Die Beschwerdegegnerin ist eine Aktiengesellschaft nach slowenischem Recht mit Sitz in Slowenien, die im Jahr 2009 eine als «Distribution Agreement» betitelte Vereinbarung unterschrieb, welche eine Schiedsklausel für allfällige Streitigkeiten enthielt. Die slowenische Gesellschaft ging davon aus, diese Vereinbarung mit einer Aktiengesellschaft mit Sitz im Kanton Aargau geschlossen zu haben, während Letztere dies bestritt. Zwischen den beiden Gesellschaften kam es in der Folge zu einem vertraglichen Streit, der in einem Schiedsverfahren mündete.

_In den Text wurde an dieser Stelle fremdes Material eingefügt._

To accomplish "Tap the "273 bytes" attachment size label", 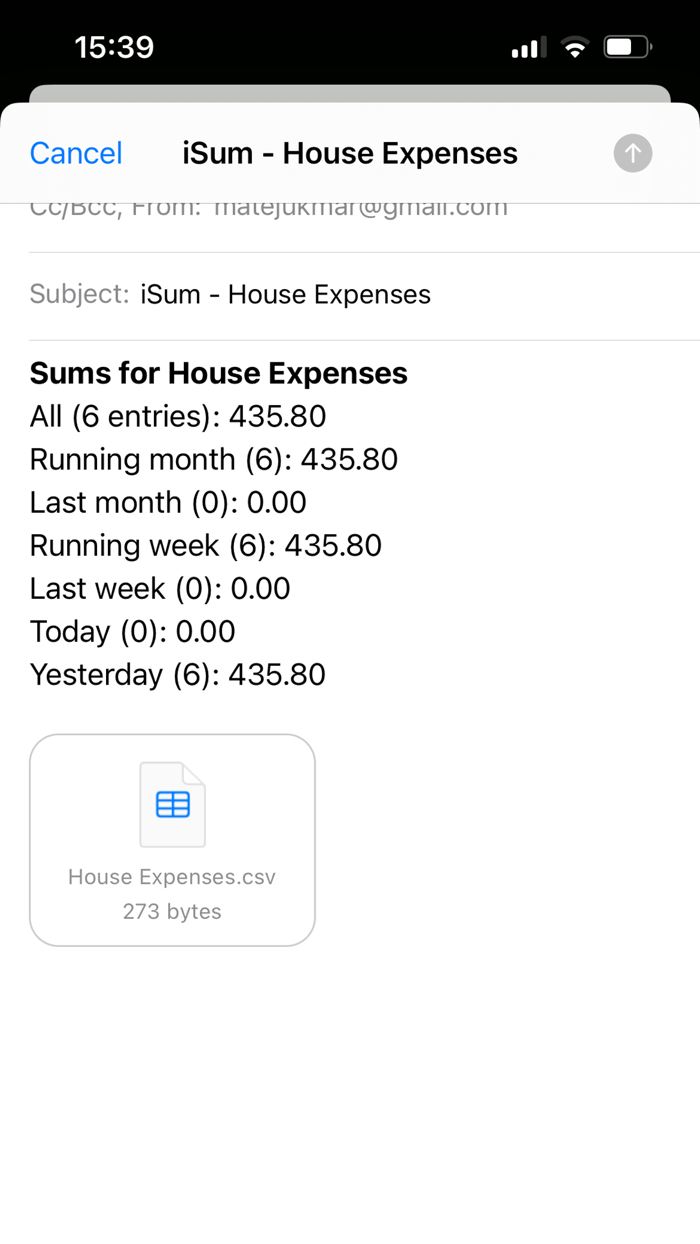I will 172,911.
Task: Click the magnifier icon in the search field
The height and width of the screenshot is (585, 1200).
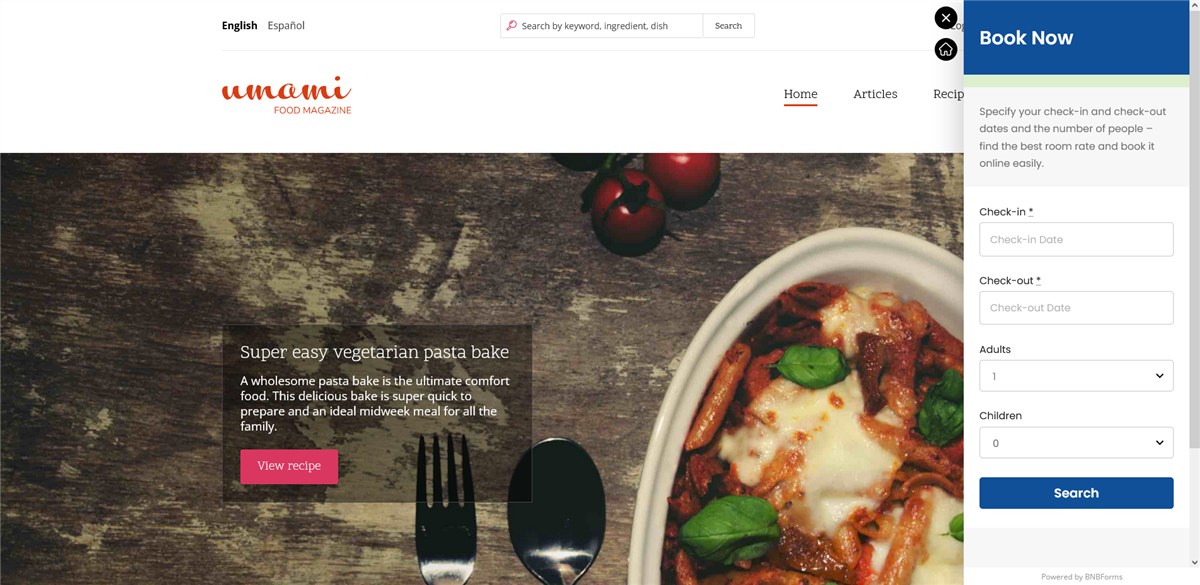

Das vereinbarte Schiedsgericht erklärte sich in der Folge für unzuständig, weil die schweizerische Gesellschaft nicht Partei des Distribution Agreements gewesen sei. Daraufhin erhob die slowenische Gesellschaft beim Handelsgericht des Kantons Aargau Klage, um die behaupteten vertragsrechtlichen Ansprüche geltend zu machen. Das Handelsgericht erklärte sich dafür für unzuständig, woraufhin die Klage vor einem slowenischen Kreisgericht erhoben wurde. Dieses hiess die Klage gut. Im Zuge der Vollstreckung dieses Urteils ersuchte die slowenische Gesellschaft mithin das Bezirksgericht Zofingen um definitive Rechtsöffnung, die schliesslich gutgeheissen wurde. Die dagegen von der schweizerischen Gesellschaft erhobene Beschwerde wurde vom Obergericht abgewiesen, weshalb vorliegend das Bundesgericht angerufen wurde.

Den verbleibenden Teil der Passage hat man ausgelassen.